Health center advocates are responding to social media posts that suggest that, by freezing a Trump administration rule regarding health centers' 340B pricing on insulin, the Biden administration raised insulin's price.

Conservative News Sites Cast Shade on Biden’s Freeze on 340B Insulin Rule

Health center advocates are trying to stamp out fast-spreading claims on social media that the Biden administration, in freezing a Trump administration rule, raised the price of insulin.

Facebook and Twitter have been filled with posts and counter-posts about the cost of insulin since Fox News on Jan. 23 published an article with the headline “Biden admin freezes Trump HHS rule meant to lower insulin prices.” The short article describes the new administration’s Jan. 21 decision to push back, from Jan. 22 until March 22, the effective date of the Trump administration’s rule to require health centers to provide insulin and injectable epinephrine to low-income patients at the price centers pay for those drugs under the 340B program.

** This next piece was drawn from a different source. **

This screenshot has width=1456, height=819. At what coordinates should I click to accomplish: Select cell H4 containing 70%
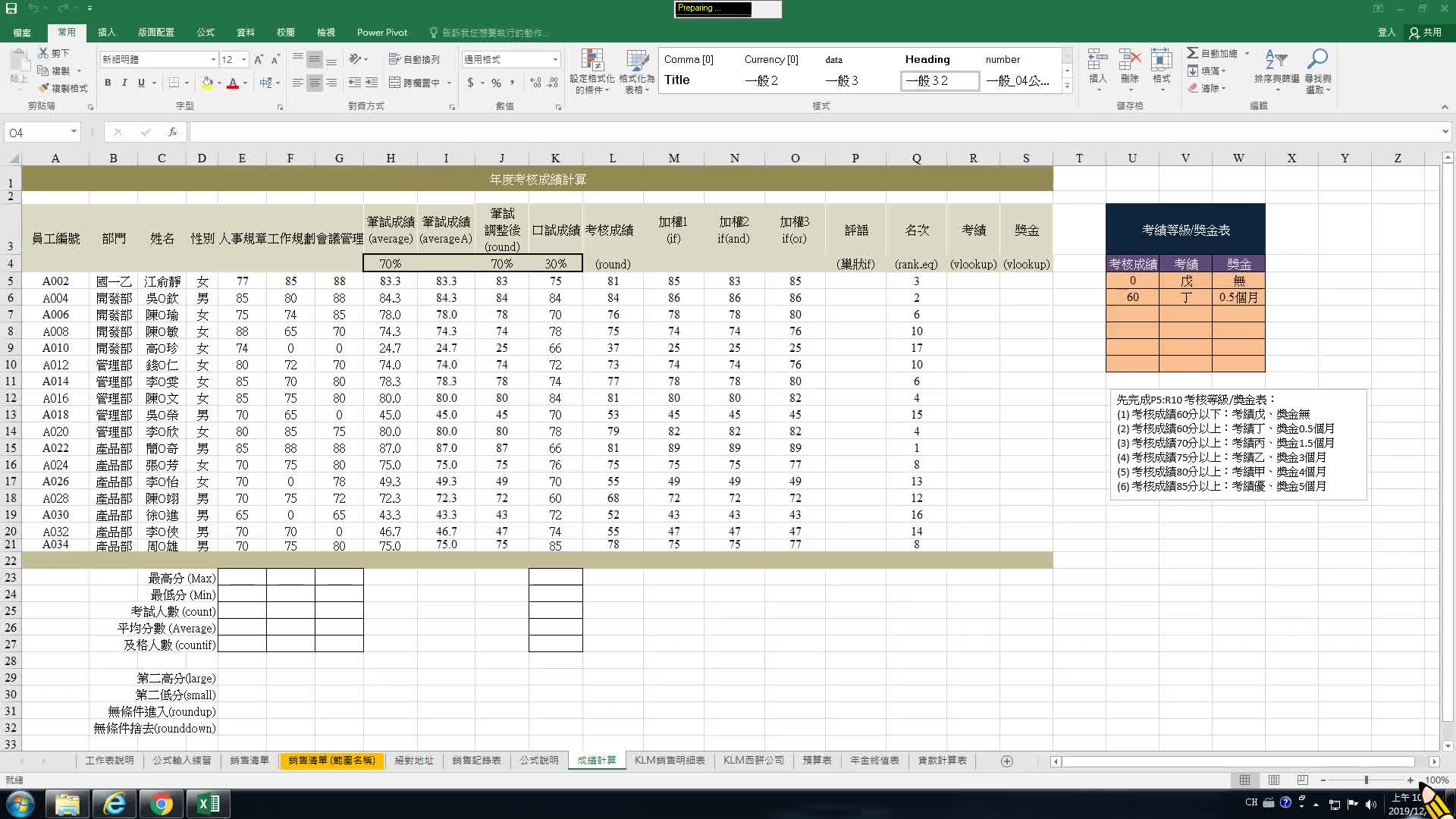[x=391, y=264]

Health centers have pointed out, in opposing the rule, that they already give sliding scale discounts on insulin and other prescription drugs to patients with incomes below 200 percent of the federal poverty level. The rule, they say, gives low-income patients with diabetes no new help affording insulin, and does nothing to make drug manufacturers reduce their insulin prices.

The Fox News article said the Trump administration rule was “designed to bring down the price of insulin,” and “aimed to require some community health centers to deliver savings to low-income patients for insulin and epinephrine in a bid to bring down unaffordable prices.”

The conservative news website BizPacReview.com, in a Jan. 23 article, said the Biden administration’s action “has triggered anger from Americans, some of them doctors, who feel as if Biden is sticking it to those with diabetes for partisan reasons.” BizPacReview said the new administration’s reasons for freezing the policy are murky. Citing an Oct. 29 article in 340B Report, it said “ever since the rule was signed into law last summer, the National Association of Community Health Centers and other groups have been issuing statements claiming its implementation would do more harm than good.”

“The Biden administration believes the NACHC and its allies have a point, and so the delay in the rule’s implementation will allow officials to review the fine print for themselves and determine whether this point is indeed valid or just nonsense,” BizPacReview wrote.

In a news release issued yesterday afternoon, NACHC said the rule that the Biden administration froze “would adversely impact Community Health Centers and the nearly 30 million patients they serve—a majority of whom are living in poverty or are uninsured.”

NACHC said the rule “triggered alarm among safety net providers and bipartisan lawmakers because it would accomplish the opposite of what the Trump Administration intended—ultimately making it harder for health centers to provide affordable life-saving services and prescription drugs—especially during the pandemic.”

“Just to be clear,” it said, “the insulin and EpiPen regulation that was frozen by the Biden Administration only affects medications purchased through the 340B drug discount program at health centers. The overall prices of insulin and EpiPens across the country are not affected by the Trump Administration regulation or the recent action by the Biden Administration.”